* EXERCISE PROMPT: Using the material below, set down only the line containing "Task: Click the request Search input field" and the lines after it, unchanged.

(Beginning of DATASET EXCERPTS)

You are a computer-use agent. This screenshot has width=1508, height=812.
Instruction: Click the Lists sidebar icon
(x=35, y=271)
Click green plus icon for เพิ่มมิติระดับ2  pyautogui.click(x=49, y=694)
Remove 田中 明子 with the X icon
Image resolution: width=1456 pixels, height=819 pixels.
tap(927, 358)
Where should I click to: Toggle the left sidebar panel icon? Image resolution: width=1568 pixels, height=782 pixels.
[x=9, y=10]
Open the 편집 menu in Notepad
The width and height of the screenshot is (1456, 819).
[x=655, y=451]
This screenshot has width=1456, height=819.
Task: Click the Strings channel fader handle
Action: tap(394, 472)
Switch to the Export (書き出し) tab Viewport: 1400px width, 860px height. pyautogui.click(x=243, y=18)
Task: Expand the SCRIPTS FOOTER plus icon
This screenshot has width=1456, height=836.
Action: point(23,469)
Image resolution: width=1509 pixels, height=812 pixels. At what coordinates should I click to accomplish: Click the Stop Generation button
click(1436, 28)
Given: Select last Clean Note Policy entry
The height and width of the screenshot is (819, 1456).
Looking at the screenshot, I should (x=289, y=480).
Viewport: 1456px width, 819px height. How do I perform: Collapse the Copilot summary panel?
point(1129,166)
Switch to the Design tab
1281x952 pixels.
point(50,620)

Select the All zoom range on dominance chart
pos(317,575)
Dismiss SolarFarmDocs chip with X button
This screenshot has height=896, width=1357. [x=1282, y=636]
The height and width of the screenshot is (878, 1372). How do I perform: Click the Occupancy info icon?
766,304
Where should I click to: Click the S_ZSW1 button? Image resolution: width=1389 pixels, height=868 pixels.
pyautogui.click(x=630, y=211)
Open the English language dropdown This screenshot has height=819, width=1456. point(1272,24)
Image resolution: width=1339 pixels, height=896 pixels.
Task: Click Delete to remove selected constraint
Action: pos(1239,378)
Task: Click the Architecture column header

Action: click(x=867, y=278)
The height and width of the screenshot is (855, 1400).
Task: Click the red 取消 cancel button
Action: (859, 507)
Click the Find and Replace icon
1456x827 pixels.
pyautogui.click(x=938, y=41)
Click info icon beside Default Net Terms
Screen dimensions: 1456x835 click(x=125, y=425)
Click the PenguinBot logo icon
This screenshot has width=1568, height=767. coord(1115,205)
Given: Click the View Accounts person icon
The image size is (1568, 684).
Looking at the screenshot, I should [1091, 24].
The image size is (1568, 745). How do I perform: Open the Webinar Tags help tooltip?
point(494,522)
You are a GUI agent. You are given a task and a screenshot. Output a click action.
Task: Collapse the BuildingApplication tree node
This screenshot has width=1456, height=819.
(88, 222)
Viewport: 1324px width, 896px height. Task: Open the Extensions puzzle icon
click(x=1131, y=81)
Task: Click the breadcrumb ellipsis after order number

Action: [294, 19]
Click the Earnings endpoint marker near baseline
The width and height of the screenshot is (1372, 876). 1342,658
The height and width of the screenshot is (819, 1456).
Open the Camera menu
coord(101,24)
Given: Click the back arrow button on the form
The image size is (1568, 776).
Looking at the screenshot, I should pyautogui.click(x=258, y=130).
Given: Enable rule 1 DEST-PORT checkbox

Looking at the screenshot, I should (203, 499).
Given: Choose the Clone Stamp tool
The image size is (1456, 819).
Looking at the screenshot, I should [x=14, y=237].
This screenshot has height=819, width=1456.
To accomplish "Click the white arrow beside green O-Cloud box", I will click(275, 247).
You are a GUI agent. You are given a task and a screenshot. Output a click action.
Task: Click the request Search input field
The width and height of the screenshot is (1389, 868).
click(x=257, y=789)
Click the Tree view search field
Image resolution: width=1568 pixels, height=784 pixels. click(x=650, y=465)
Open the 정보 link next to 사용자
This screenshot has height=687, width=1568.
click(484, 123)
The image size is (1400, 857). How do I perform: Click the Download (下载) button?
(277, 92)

(End of DATASET EXCERPTS)

* TASK SOLUTION:
Task: Click the request Search input field
The width and height of the screenshot is (1389, 868).
click(x=257, y=789)
Click the Tree view search field
Image resolution: width=1568 pixels, height=784 pixels. click(x=650, y=465)
Open the 정보 link next to 사용자
This screenshot has height=687, width=1568.
click(484, 123)
The image size is (1400, 857). How do I perform: Click the Download (下载) button?
(277, 92)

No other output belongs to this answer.